- **Your objective**: Using the line with "Image resolution: width=741" as your starting point, transcribe it and each line beneath it word for word until the records run out, without pictures.

- **Given information**:
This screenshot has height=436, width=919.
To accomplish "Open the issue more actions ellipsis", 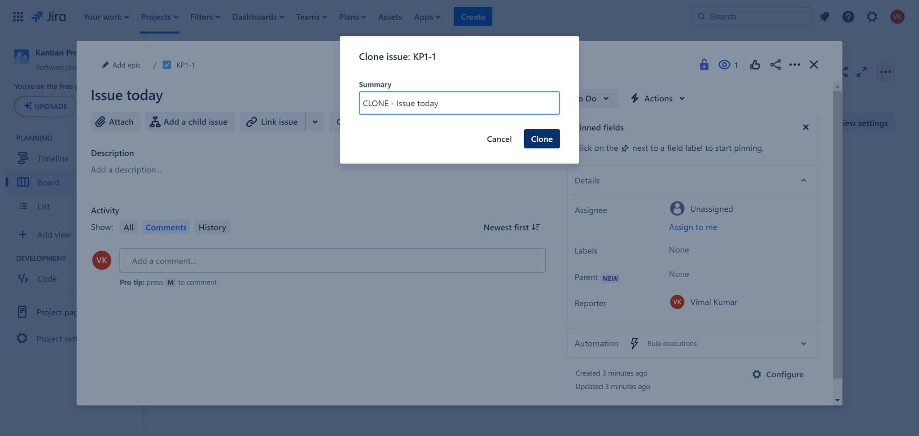I will (x=794, y=65).
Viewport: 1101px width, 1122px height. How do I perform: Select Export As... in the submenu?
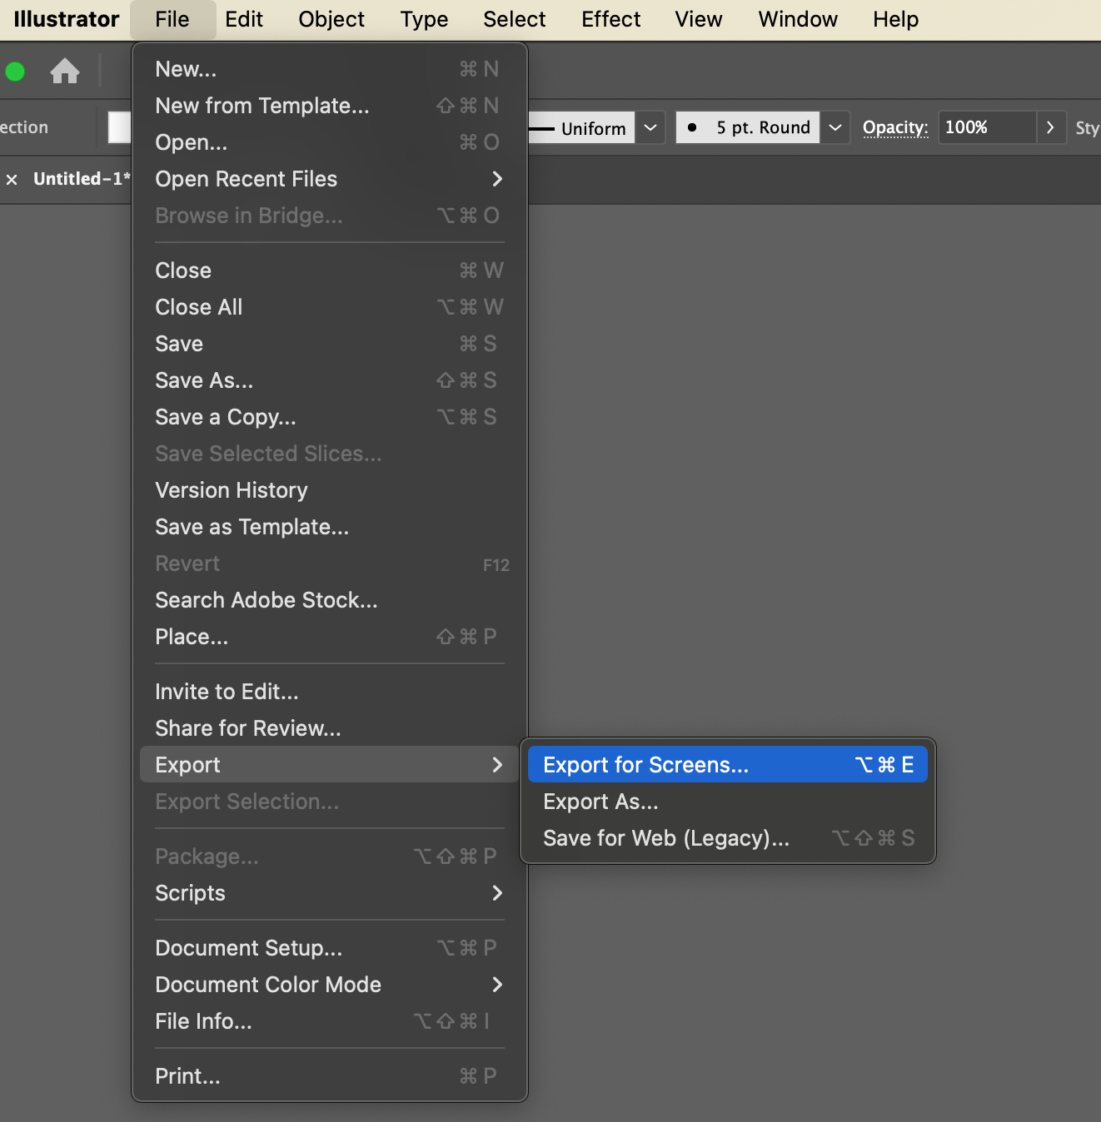tap(600, 802)
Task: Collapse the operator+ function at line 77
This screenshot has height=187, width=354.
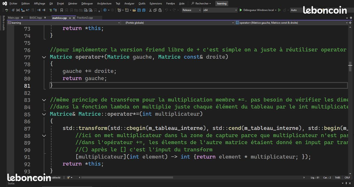Action: 44,57
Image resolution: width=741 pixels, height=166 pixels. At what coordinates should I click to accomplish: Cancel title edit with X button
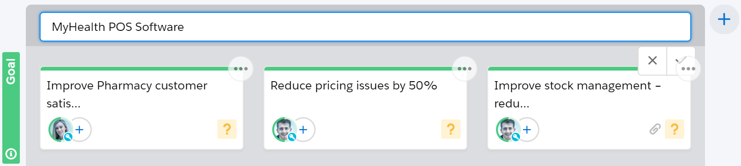[x=652, y=60]
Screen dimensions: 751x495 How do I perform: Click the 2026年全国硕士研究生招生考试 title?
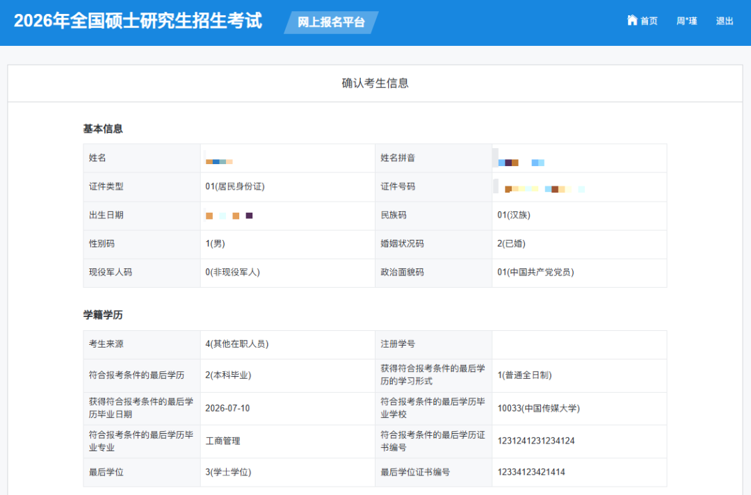139,21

- **Task solution**:
Image resolution: width=741 pixels, height=166 pixels. At what coordinates should I click to accomplish: Cancel title edit with X button
[x=652, y=60]
Screen dimensions: 751x495 How do I perform: Click the 2026年全国硕士研究生招生考试 title?
139,21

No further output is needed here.